The Long Lent Continues

 Ash Wednesday, 2021. 

It is a hard time, a hard week here in Houston. On top of the political battles, the racial tension, and the pandemic, a polar vortex swooped into Texas and broke our delicate infrastructure. It's not enough that it got cold but millions have been without electricity and water. Today, the temperature rose enough above freezing that frozen water pipes across the city shared their secret cracks and breaks. One friend posted on Facebook that she was in the dark, cold, no running water, and now with wet carpet. I don't want to say this is the worst misery a human can endure, because it's not, but it's pretty miserable all the same. 

And so this is where we begin lent this year. 

Of course, I contend we never ended lent last year. Not really. I've called the whole last year the Long Lent. I'm disappointed it hasn't caught on, to be honest, but I can see why no one wants to claim that. Nonetheless, I stand by my naming. 

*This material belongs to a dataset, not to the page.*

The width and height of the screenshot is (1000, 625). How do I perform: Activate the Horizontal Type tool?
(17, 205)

I feel perverse in that I've always loved lent. That's not true. I don't feel perverse about it, but it feels perverse to admit it this year. This quiet, introspective, somber time fits me in ways that Christmas doesn't. 

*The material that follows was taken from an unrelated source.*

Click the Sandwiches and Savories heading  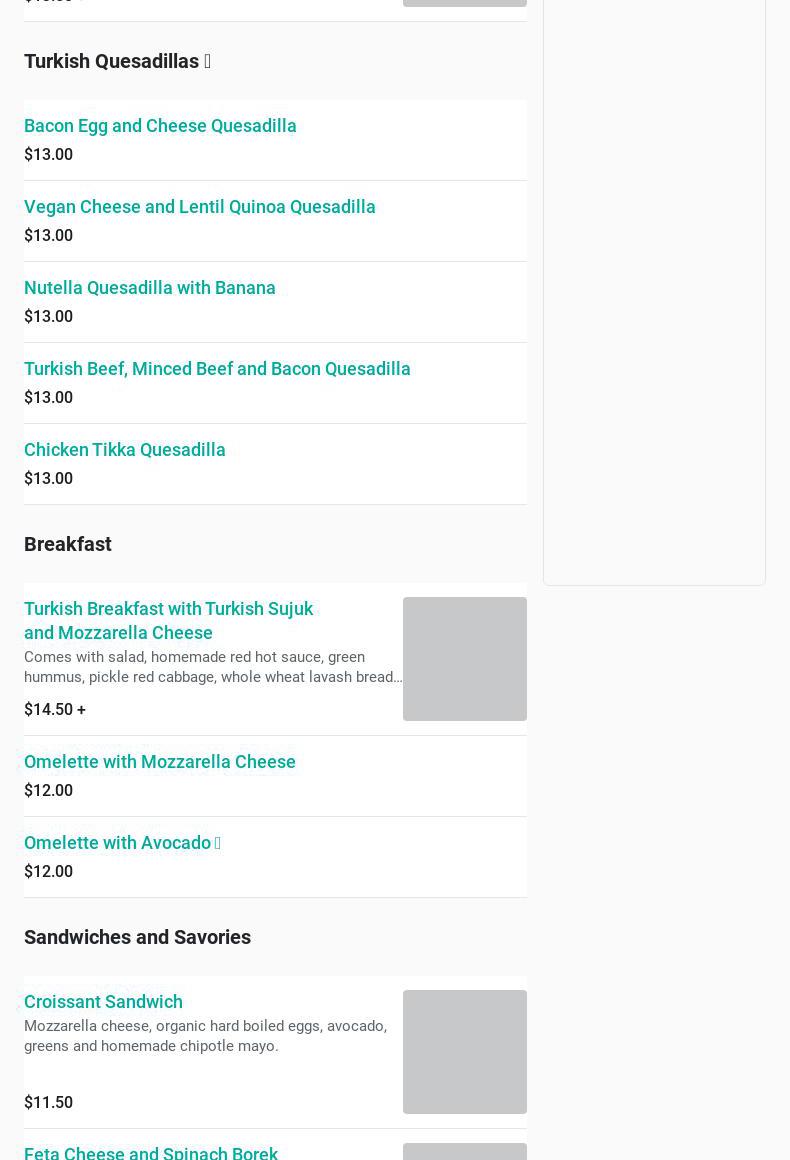click(137, 937)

But it is getting a bit much, isn't it? 

No ashes this year, but I don't have a great attachment to that ritual, oddly enough. I didn't grow up with it. In my rural Lutheran upbringing, ashes were something the Roman Catholics did. I was an adult, in college, before I experienced it and it was about that time that more Lutherans adopted the practice. I've never turned it down, but it is not necessary for my start of lent. 

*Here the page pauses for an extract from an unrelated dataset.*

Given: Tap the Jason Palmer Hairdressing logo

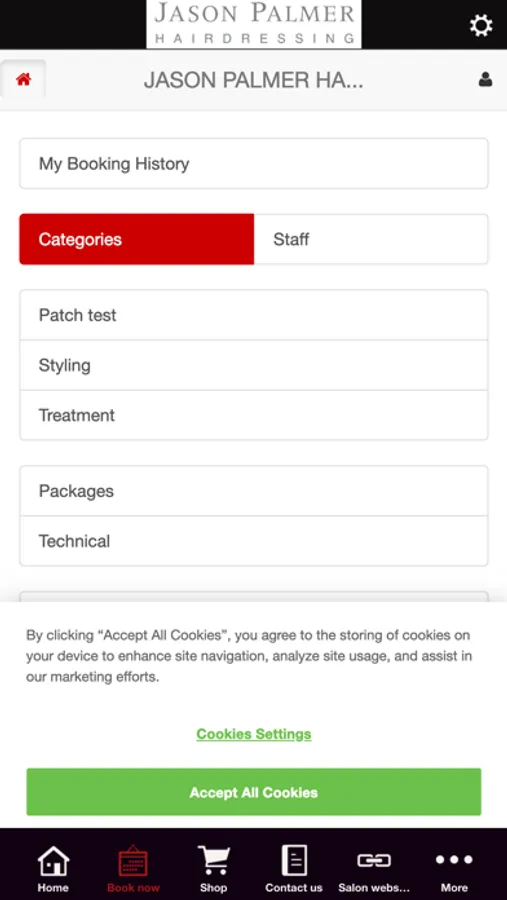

I've received the Eucharist once since last March. If you want to talk about rituals to miss, that's the one I miss. 

But I've been without ritual for most of this time. At least communal ritual. I'm not sure what ritual means when it's alone. It's not useless, of course, but as much of a hermit as I can be (and the pandemic has reinforced my hermit tendencies), I mostly find meaning in ritual in community. 

And all this has had me pondering the last year, the last 11 months without it. I am lost and I am not. I feel like I've been weathering the pandemic better than some, and I know I'm not doing as well as I might. I wonder where I might be if I could only gather with others around the sacrament. 

I've been thinking about the liturgical line (taken from scripture) about "Christ our Passover is sacrificed for us." We claim some salvific efficacy in Christ's sacrifice. I've been thinking about the ways that we have been sacrificing our gathered rituals for the salvation of our neighbors. 

In this season of The Long Lent, we've been abstaining from the Eucharist. What a practice in self-denial, to keep away from the sustaining sacrament! 

But I contend it is necessary. As weary as I grow in this long abstinence, I know it is right. Other people across the centuries have been without the Eucharist and Christian fellowship before. (See Bonhoeffer, LIfe Together.) I have been and continue to claim my solidarity with, indeed my shared baptism with those saints. 

The Long Lent continues. We grow weary and we miss receiving ashes and all the other rituals. 

Let us endure for the sake of one another. It is an abstinence endured for one another.